▸ Exercise instructions
• a. Can you quote the article on anxiety and depression in adolescents word for word, starting at "Why Adolescents Are" and ending at "particularly in girls."?
• b. Answer these questions about the article on anxiety and depression in adolescents:
(i) According to the article, what often begins to develop during adolescence?
(ii) What feelings does the article say best characterize depression?
(iii) Which two pubertal hormones does the article link directly to the severity of depressive symptoms?
• c. Could you continue the article on anxiety and depression in adolescents from its final sentence?

Anxiety and Depression in Adolescents
Adolescence is a period characterized by changes in nearly every aspect of life. Puberty, hormonal changes, ongoing brain development, transitioning to a different and more challenging school environment, and social changes can all make adolescence a period of growth that is simultaneously thrilling and terrifying. Many of us remember what it was like to be an adolescent: heady emotions mixed with a desire to test boundaries and forge an independent identity. However, the same things that make adolescence exciting for some make it a serious mental health challenge for others. Adolescence is a time when mood and anxiety symptoms often begin to develop. Recognizing signs of anxiety and depression during adolescence can help to ensure that children get the help they need during this vulnerable period.
The Signs and Symptoms of Mood and Anxiety Disorders in Adolescents
Although depression and anxiety are distinct conditions, many of their symptoms overlap. Parents and children alike should be aware of the signs and symptoms of depression and anxiety in order to know when to seek help.
Depression is best characterized by feelings of severe despondency and dejection. Signs and symptoms of depression include:
- Feeling empty inside
- Getting cranky or frustrated, even at minor problems
- Weight loss or weight gain
- Difficulty falling asleep or staying asleep
- Persistent tiredness
- Losing interest in things you used to enjoy
- Difficulty concentrating
- Feelings of worthlessness or excessive guilt
- Loss of energy
- Thoughts of suicide or thoughts about dying
Depression and anxiety are different, but people with depression often experience symptoms similar to those of an anxiety disorder. Anxiety symptoms include:
- Feeling restless or wound up
- Becoming easily fatigued
- Difficulty concentrating
- Inability to control your worry
- Muscle tension
- Sleep problems
- Heart palpitations, sweating, or dizziness in certain situations
Depression and anxiety sometimes manifest differently in adolescents than in adults. Because of adolescents’ brain development and hormonal changes, they are particularly vulnerable to mood and anxiety disorders. Difficulties in school, changing groups of friends, engaging in rebellious behaviors, constant anger, and trouble getting along with family members can be signs of depression. However, mood swings and altercations with family members can also be normal parts of adolescent development and burgeoning independence. The importance is to recognize major changes in behavior that are uncharacteristic for your child, which may be a sign of mental health struggles.
Why Adolescents Are Vulnerable to Mood and Anxiety Disorders
People of any age can develop depression or anxiety problems, but adolescents are uniquely vulnerable to these mental health conditions. Part of the answer lies within the hormonal changes that occur during puberty. Pubertal hormones, including estrogen and testosterone, have been directly linked to the severity of depressive symptoms, particularly in girls.

▸ Data to examine
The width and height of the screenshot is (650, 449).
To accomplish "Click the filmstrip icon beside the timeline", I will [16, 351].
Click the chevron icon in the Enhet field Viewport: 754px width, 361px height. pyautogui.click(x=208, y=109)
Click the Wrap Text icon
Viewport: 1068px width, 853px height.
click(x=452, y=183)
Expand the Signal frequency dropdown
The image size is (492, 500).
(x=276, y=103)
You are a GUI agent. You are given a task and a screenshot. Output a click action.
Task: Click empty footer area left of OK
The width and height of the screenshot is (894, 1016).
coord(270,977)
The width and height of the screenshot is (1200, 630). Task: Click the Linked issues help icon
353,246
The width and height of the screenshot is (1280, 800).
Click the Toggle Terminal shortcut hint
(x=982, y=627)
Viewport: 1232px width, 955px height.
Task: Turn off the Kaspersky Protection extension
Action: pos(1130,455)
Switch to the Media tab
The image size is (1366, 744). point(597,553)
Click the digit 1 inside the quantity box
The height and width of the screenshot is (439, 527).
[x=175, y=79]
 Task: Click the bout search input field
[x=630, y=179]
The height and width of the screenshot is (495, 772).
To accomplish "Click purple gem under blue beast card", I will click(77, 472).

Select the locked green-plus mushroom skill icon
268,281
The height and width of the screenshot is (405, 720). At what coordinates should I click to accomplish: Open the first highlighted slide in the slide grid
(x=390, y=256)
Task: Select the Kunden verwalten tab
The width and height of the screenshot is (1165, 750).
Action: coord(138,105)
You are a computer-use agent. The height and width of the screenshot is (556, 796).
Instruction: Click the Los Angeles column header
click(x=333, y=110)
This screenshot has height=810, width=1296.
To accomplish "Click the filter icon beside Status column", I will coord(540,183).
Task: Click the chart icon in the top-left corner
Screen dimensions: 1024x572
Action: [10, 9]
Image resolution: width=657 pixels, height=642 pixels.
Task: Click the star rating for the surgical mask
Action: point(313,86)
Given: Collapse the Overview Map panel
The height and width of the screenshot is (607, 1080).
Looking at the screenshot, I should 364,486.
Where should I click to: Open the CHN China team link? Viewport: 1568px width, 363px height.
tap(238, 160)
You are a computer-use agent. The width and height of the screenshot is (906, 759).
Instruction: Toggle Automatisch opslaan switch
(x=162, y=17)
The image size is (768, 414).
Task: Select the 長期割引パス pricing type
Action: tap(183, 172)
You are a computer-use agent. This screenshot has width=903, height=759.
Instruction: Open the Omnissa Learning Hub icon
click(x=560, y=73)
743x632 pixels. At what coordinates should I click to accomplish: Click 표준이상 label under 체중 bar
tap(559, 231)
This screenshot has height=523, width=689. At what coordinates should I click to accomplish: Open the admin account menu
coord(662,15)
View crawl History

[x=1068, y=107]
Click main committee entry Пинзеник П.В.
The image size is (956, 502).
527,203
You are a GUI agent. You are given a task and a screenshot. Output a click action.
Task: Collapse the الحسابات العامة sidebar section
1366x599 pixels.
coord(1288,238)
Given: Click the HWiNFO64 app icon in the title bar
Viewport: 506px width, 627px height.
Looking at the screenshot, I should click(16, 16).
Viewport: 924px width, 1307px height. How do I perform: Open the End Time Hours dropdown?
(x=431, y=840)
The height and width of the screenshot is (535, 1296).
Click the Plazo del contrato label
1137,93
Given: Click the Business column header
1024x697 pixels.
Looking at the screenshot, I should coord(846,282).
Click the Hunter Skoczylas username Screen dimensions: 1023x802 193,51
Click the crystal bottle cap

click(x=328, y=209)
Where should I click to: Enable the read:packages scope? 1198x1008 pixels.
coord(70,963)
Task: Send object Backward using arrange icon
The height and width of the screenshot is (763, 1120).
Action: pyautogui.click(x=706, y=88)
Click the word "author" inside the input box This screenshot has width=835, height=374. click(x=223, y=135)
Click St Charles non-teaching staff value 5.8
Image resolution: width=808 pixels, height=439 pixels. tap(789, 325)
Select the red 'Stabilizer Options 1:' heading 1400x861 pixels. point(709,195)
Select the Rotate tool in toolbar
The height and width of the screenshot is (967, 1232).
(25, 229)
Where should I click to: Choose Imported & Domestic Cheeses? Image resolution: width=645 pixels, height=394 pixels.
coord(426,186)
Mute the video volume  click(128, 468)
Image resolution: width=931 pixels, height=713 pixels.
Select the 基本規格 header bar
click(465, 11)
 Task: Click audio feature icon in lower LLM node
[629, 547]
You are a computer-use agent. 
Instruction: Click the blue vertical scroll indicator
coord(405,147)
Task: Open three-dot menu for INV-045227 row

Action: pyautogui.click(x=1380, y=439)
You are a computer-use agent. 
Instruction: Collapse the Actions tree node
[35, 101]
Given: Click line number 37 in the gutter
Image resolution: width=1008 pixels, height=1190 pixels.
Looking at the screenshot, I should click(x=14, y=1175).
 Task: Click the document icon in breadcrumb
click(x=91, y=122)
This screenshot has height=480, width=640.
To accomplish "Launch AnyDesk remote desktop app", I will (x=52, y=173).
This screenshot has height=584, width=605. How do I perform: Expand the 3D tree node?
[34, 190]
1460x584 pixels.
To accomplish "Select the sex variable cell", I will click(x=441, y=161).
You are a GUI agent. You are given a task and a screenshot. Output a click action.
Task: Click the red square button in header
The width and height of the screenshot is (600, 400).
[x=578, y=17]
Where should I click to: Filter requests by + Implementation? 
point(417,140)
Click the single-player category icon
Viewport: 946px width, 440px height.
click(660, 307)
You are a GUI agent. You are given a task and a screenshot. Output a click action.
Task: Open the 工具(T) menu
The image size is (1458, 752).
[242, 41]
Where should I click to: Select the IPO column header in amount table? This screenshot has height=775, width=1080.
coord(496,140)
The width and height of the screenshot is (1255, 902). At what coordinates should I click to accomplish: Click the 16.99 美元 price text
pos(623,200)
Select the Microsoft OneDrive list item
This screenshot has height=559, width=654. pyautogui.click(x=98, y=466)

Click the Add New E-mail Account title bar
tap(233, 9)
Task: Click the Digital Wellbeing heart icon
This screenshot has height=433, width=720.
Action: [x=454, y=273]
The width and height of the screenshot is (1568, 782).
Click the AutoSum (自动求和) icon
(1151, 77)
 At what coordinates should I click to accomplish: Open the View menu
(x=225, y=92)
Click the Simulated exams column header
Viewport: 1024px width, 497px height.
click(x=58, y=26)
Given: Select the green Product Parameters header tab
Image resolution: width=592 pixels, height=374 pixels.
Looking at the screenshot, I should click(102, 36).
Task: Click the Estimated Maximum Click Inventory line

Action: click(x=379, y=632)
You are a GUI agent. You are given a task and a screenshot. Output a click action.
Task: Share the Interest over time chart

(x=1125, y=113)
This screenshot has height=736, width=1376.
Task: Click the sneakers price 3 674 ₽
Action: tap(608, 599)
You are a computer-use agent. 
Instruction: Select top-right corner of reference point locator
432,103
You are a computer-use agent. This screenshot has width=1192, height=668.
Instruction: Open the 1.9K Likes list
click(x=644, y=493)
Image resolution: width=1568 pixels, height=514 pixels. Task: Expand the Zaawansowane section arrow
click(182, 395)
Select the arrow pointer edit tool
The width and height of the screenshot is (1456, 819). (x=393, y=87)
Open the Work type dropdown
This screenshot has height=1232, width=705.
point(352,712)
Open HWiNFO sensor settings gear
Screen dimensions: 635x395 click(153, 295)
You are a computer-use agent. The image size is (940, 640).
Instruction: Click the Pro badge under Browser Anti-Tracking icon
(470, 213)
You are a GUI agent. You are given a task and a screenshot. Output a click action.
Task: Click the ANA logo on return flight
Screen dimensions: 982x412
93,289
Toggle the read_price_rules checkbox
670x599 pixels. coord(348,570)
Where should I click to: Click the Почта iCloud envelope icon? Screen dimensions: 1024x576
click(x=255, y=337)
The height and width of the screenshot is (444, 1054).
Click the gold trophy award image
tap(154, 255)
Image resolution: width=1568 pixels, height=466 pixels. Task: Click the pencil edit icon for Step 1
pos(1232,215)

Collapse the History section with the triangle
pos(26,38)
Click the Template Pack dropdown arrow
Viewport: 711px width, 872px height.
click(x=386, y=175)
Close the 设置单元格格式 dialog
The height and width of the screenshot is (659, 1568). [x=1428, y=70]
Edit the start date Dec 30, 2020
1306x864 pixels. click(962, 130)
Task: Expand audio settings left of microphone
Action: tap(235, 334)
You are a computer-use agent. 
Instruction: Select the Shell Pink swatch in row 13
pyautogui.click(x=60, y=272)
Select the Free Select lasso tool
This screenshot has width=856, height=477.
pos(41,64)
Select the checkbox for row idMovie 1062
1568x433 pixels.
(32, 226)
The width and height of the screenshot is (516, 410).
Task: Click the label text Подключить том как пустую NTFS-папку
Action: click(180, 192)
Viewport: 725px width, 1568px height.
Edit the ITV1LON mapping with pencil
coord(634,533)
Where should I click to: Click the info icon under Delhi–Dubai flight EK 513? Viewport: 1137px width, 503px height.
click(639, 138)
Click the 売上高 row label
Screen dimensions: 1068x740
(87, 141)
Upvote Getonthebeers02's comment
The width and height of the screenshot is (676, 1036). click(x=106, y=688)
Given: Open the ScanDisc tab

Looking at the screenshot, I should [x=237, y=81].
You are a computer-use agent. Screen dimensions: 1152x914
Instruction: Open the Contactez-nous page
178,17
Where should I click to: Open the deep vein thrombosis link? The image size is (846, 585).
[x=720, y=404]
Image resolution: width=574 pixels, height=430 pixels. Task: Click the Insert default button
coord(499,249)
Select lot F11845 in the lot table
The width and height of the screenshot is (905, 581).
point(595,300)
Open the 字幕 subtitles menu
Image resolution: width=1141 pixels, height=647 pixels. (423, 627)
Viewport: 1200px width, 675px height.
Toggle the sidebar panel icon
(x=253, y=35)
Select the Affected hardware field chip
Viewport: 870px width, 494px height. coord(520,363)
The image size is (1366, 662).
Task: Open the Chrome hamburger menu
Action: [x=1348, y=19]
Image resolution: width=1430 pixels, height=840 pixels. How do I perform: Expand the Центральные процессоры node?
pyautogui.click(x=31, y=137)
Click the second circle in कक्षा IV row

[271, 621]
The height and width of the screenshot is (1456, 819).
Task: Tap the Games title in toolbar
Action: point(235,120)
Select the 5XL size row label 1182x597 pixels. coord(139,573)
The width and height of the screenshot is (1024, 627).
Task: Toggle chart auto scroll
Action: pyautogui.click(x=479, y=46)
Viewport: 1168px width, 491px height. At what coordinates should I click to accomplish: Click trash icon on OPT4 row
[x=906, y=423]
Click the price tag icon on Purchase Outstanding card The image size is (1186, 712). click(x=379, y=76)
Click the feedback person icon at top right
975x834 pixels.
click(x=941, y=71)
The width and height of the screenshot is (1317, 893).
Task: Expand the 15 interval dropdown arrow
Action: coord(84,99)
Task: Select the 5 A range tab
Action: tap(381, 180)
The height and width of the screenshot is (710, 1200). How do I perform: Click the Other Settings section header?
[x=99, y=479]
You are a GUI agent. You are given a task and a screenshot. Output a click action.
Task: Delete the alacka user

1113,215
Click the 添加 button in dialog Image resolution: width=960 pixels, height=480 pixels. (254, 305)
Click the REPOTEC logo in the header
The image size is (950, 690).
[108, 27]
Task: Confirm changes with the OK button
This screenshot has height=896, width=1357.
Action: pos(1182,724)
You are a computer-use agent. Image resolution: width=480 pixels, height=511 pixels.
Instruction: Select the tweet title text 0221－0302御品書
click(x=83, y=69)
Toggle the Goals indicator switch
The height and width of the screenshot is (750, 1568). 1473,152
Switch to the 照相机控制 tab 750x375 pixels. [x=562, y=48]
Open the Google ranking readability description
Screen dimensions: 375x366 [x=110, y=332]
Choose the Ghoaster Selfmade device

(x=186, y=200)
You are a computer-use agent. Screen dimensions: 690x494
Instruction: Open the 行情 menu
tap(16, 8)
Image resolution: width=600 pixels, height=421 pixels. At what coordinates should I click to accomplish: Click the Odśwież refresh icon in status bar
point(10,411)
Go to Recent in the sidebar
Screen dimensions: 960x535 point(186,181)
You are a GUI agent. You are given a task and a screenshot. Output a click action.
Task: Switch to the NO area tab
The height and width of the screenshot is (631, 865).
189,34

▸ Task-by-task answers
• a.
Why Adolescents Are Vulnerable to Mood and Anxiety Disorders
People of any age can develop depression or anxiety problems, but adolescents are uniquely vulnerable to these mental health conditions. Part of the answer lies within the hormonal changes that occur during puberty. Pubertal hormones, including estrogen and testosterone, have been directly linked to the severity of depressive symptoms, particularly in girls.

• b.
(i) Mood and anxiety symptoms.
(ii) Feelings of severe despondency and dejection.
(iii) Estrogen and testosterone.

• c.
While focus is often placed on the body-related changes that come with puberty, the brain is also affected. During adolescence, white matter tracts connecting different brain areas are developing. The prefrontal cortex, which is responsible for regulating thoughts and behavior, is the last region of the brain to mature. Underdeveloped connections between the prefrontal cortex and the limbic system—the area of the brain responsible for emotional processing— have been linked to depression and anxiety. This suggests that during the course of normal brain development, the adolescent brain may be particularly vulnerable to depression and anxiety.
Finding Effective Treatments for Adolescents with Mood or Anxiety Problems
Good news! There are effective treatments for adolescents with mood or anxiety problems. The American Academy of Child and Adolescent Psychiatry recommends that adolescents try psychotherapy, not medication, as the first line of treatment. Cognitive behavioral therapy (CBT), for example, is a gold standard treatment for depression and anxiety, which focuses on the relationships between thoughts, feelings, and behaviors. CBT can help adolescents learn coping strategies to deal with rumination, avoidance of previously enjoyed activities, and other problems that can arise due to depression and anxiety.
Learning to quiet the mind can be a powerful tool for adolescents who feel completely at the mercy of their own thoughts and emotions. Therefore incorporating mindfulness practices can also be beneficial for adolescents with mental health problems. Adolescents often say they feel “swept up” by their own emotions. Mindfulness focuses on emotion regulation, attention to feelings, and non-judgmental responses to one's thoughts and emotions. This makes mindfulness an excellent treatment for adolescents who experience difficulties with mood or anxiety disorders.